Luce Guilbaud : "Mère ou l’autre"


L’adoption n’est pas un sujet fréquent en poésie, surtout quand le point de vue est celui de la mère adoptive. Mais dès le premier poème de ce recueil de Luce Guilbaud, on comprend que c’est de cela qu’il s’agit : adopter, donner un nom, donner une place, donner de l’amour. Et surtout trouver soi-même sa place, au-delà de l’attente, du manque, de l’inquiétude, de la douleur et du désir. Mettre au monde sans avoir mis au monde. Mettre en poèmes ce qui ne se dit pas (« que dit-on à un enfant que l’on n’a jamais vu et qui est votre enfant ? »).
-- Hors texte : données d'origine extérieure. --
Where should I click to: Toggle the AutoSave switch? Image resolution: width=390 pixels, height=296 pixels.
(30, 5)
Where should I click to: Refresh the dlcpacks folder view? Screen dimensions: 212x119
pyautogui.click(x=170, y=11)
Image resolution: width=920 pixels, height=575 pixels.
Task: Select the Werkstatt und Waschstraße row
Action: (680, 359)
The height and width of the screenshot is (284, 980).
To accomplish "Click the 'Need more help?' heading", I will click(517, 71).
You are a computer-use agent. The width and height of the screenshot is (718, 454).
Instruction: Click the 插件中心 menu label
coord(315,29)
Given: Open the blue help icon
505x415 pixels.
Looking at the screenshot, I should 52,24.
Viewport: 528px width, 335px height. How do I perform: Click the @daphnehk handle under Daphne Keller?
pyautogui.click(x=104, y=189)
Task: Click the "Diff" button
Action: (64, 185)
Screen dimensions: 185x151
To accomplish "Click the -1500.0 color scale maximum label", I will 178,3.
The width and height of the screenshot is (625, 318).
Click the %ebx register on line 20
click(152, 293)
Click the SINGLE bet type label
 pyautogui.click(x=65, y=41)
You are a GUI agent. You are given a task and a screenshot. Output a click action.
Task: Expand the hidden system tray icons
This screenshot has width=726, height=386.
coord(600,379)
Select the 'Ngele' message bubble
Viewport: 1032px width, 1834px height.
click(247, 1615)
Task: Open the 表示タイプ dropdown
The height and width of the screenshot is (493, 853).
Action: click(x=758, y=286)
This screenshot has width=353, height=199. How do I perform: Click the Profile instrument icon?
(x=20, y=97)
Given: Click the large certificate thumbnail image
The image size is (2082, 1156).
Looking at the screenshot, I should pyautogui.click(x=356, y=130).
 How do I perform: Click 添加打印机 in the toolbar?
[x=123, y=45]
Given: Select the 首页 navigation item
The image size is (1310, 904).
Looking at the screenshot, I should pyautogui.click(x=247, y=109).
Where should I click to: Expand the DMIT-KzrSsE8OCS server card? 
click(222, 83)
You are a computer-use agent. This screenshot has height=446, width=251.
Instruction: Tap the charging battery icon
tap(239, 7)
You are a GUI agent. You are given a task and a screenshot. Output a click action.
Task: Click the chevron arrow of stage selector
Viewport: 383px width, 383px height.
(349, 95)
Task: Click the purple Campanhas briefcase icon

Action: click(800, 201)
les mères ont de grandes marées
avec vagues sournoises consignées par-dessous
            mère absente sur les sables mouvants
            mère présente sur la jetée
il est seul pour le voyage entre les mères
c’est le parfait de l’imparfait
avec les mots poissons de roches
et algues autour du cou
qui pourraient l’étrangler
            grandes marées secousses du temps
            ravaudeur de balises
            (quand les digues s’écroulent dans la mer
            emportent meubles et photos de famille)
                        on reconstruit l’avenir avec coquilles
                        et cornes de brumes
on retrouve dans la boue
le corps des femmes noyées
parmi les fœtus acharnés
                        et l’année recommence.